L come “luce”

Nel racconto biblico della creazione, luce è la prima parola pronunciata da Dio. «Dio disse: “Sia la luce!”. E la luce fu» (Gen 1,3)

Meraviglioso comando che porta in sé la possibilità stessa di esistere per ogni cosa creata dopo la luce, perché senza di lei non ci può essere vita. Ogni essere vivente ne ha bisogno per svilupparsi e per raggiungere la sua pienezza. Sappiamo l’importanza che il sole ha per gli esseri umani, ma tutta la natura ne ha bisogno: le piante per innalzarsi, i fiori per rivestirsi di splendore, i frutti per addolcirsi. Senza luce non esisterebbe né la vita né la bellezza e nemmeno la bontà. Ecco perché Dio disse prima di tutto «Sia la luce!».

E «Dio vide che la luce era cosa buona e Dio separò la luce dalle tenebre» (Gen 1,4). La luce è buona e gradevole, ma non è l’unica ad esistere. Ci sono anche le tenebre. C’è anche il buio. «Dio chiamò la luce giorno, mentre chiamò le tenebre notte. E fu sera e fu mattina: giorno primo» (Gen 1,5)

C’è un alternarsi di luce e di tenebra che non è soltanto naturale ma anche teologico perché un ritmo voluto da Dio.
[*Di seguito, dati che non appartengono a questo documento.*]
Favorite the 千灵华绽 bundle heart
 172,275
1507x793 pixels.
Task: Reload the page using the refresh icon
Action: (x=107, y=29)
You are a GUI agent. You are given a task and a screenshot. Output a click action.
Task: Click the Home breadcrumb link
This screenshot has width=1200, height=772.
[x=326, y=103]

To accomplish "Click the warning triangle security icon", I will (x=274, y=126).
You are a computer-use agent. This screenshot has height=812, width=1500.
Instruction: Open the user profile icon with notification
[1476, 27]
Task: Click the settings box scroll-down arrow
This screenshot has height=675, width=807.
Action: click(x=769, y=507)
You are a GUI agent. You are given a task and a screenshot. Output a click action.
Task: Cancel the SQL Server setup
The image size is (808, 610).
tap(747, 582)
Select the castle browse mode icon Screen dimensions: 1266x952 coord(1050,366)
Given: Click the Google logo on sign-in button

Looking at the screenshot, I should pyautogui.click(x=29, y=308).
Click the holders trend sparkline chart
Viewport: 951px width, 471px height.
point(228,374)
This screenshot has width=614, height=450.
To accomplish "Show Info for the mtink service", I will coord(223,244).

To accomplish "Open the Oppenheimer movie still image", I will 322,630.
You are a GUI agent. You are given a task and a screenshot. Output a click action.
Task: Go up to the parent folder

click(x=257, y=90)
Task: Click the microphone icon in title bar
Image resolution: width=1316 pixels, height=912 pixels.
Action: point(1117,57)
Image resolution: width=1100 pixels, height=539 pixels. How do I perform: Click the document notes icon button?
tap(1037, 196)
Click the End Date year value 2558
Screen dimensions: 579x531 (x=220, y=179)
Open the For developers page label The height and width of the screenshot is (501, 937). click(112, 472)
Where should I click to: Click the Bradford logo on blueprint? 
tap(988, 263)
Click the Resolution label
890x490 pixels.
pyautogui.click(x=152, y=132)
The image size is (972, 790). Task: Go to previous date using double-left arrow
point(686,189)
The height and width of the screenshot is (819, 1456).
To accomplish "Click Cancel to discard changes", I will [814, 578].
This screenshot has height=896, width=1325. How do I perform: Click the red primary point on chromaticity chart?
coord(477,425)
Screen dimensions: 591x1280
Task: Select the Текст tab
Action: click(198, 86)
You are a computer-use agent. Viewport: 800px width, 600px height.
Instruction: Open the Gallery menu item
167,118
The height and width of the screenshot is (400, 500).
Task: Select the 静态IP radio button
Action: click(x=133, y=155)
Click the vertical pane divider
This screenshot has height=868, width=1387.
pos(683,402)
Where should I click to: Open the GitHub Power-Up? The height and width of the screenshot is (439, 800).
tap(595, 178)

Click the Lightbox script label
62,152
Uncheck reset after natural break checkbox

Ma cosa vuol dire che questo dinamismo è anche teologico? Semplicemente che il ritmo naturale è immagine di qualcosa di più profondo, che la natura ci aiuta a interpretare le varie sfaccettature della vita, che il rincorrersi della luce e del buio ci raccontano qualcosa del nostro cammino con Dio. Come il “giorno primo”, la nostra intera esistenza infatti si potrebbe sintetizzare con poche parole: «e fu sera e fu mattina». La nostra vita è come una giornata in cui, come ricorda il salmo, «alla sera ospite è il pianto e al mattino la gioia» (Sal 30,6). Luce e buio, gioia e pianto si intrecciano nella nostra quotidianità. Però se consideriamo che in natura questo alternarsi è necessario perché la luce è essenziale ma se è troppa tutto quanto morirebbe  ̶ e allora anche il buio e la freschezza della sera diventano necessari  ̶ forse potremo pensare che anche per la nostra vita sia così, non solo per la vita biologica ma anche per quella “spirituale”. Forse l’alternarsi di pianto e gioia, di luce e di buio, sono necessari alla nostra crescita e per arrivare a maturità. In fondo ogni vita, che è la cosa più bella al mondo, inizia con un pianto.

L’esperienza però ci ricorda con forza che nel cuore prevale il desiderio di “un giorno senza tramonto”, di uno stato di gioia senza interruzione. È mai possibile? La Bibbia ci ricorda di sì: «Non vi sarà più notte, e non avranno più bisogno di luce di lampada né di luce di sole, perché il Signore Dio li illuminerà. E regneranno nei secoli dei secoli» (Ap 22,5). Alla fine sarà tutto luce, e la luce è Dio stesso. Siamo fatti per essere avvolti dalla luce, e anche «se le tenebre scendono sulla città degli uomini», come ricorda un inno della liturgia, «non si spenga la fede nel cuore dei credenti». Noi ci troviamo ancora a vivere questo alternarsi di vicende luminose che fanno risplendere il nostro volto con un sorriso e di vicende dolorose che ci incupiscono, ma la fede che ci porta ad accogliere il Signore Gesù come sole che sorge dall’alto diventa per noi la lampada che ci offre la luce necessaria per non sprofondare nel caos della tristezza: «Chi segue me, non camminerà nelle tenebre, ma avrà la luce della vita» Gv 8,12

Aprirsi alla luce significa aprire il cuore a Gesù e alla sua parola che è lampada per i nostri passi e luce sul nostro cammino (Cf Sal 119, 105), luce gioiosa, luce di bontà e di bellezza che ci viene incontro anche nel cuore della notte e ci fa sperare nel giorno che non conoscerà tramonto.